Bartleby, el escribiente

Publicado el 22 enero 2014 por Rubencastillo
Bartleby, el escribiente
Todos escondemos, en mayor o menor medida, un misterio, una sombra, un enigma. Una parte inexplicada que los demás no entienden o no son capaces de asimilar. Y eso puede provocar perplejidades y gestos de desconcierto. Herman Melville (Nueva York, 1819) retrató una de esas nieblas en su novela Bartleby, el escribiente, un texto mítico donde el lector se mueve (como el abogado que lo narra) de asombro en asombro.Estamos en una oficina legal situada en Wall Street, donde conviven cuatro personas: el letrado que la dirige, un empleado llamado Turkey (tan eficaz y tan pulcro por las mañanas como sucio y frenético por las tardes), otro empleado apellidado Nippers (más joven, temperamental y ambicioso) y un chico de los recados que responde al nombre de Ginger Nut. En aquella oficina se copian y se cotejan documentos y se instruyen procedimientos judiciales. Pero la paz se altera cuando llega a la misma un nuevo colaborador: Bartleby. Es un hombre educado, flaco, pulcro y en extremo puntual, que ni siquiera pierde tiempo en los descansos o en las pausas para la comida.
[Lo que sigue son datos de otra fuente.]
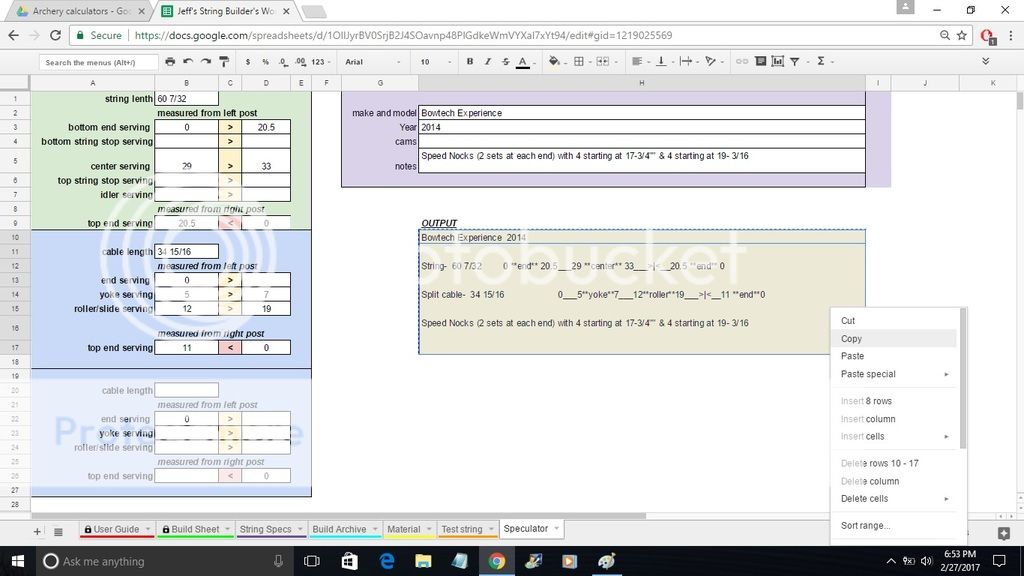Open the Insert chart tool
This screenshot has height=576, width=1024.
778,61
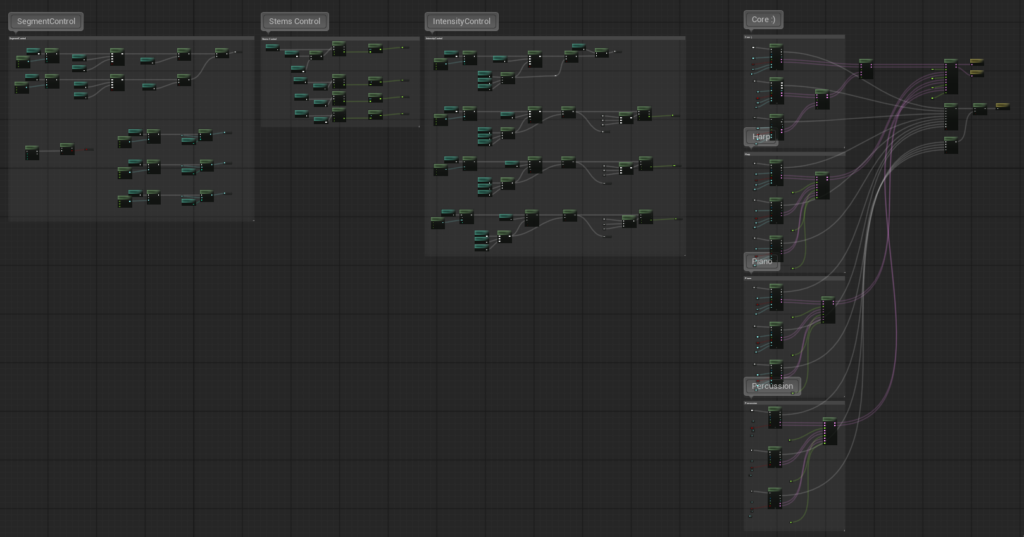This screenshot has height=537, width=1024.
Task: Click the isolated leftmost node in SegmentControl
Action: (x=32, y=151)
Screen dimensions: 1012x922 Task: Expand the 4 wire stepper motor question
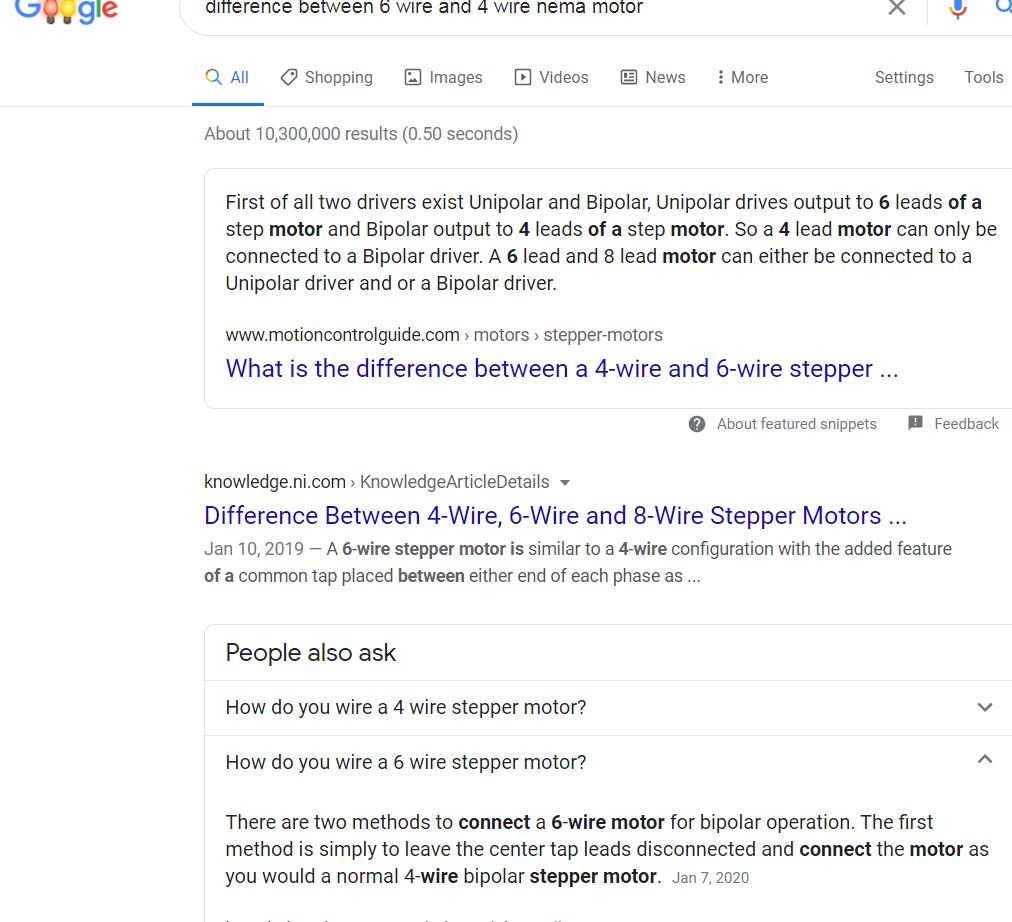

No es un hombre alegre (se nos dice que cumple con su trabajo “silenciosa, pálida, mecánicamente”, p.31), pero el abogado está satisfecho con su presencia. Un día, ante una orden directa que recibe para realizar un trabajo, manifiesta que “preferiría no hacerlo”. Y cunde el estupor en el abogado. ¿A qué vienen esas palabras? ¿Es un desafío? ¿Es una muestra de rebeldía laboral? ¿Un signo de holganza? Aunque intenta convencer al empleado para que abandone esa actitud no ve el modo de conseguirlo, lo que resulta aún más enervante (“Nada exaspera más a una persona seria que una resistencia pasiva”, p.40).Con el paso de los días y de las semanas, el abogado va intentando comprender la personalidad de Bartleby, ante el que siente una especie de respeto sacro (“Su maravillosa mansedumbre no sólo me desarmaba, me acobardaba”, p.48) y por el que empieza a sentir un intensa compasión (“Parecía solo, absolutamente solo en el universo”, p.62), llegando a conclusiones asombrosas.Con este relato, donde se ponen a prueba los nervios de los protagonistas pero también los del lector (quien se ve involucrado en la atmósfera de rareza que irradia Bartleby), Herman Melville consiguió una novela moderna, simbólica y llena de lecturas, que Jorge Luis Borges tradujo con la elegancia acostumbrada. Una delicia para la tarde de un domingo.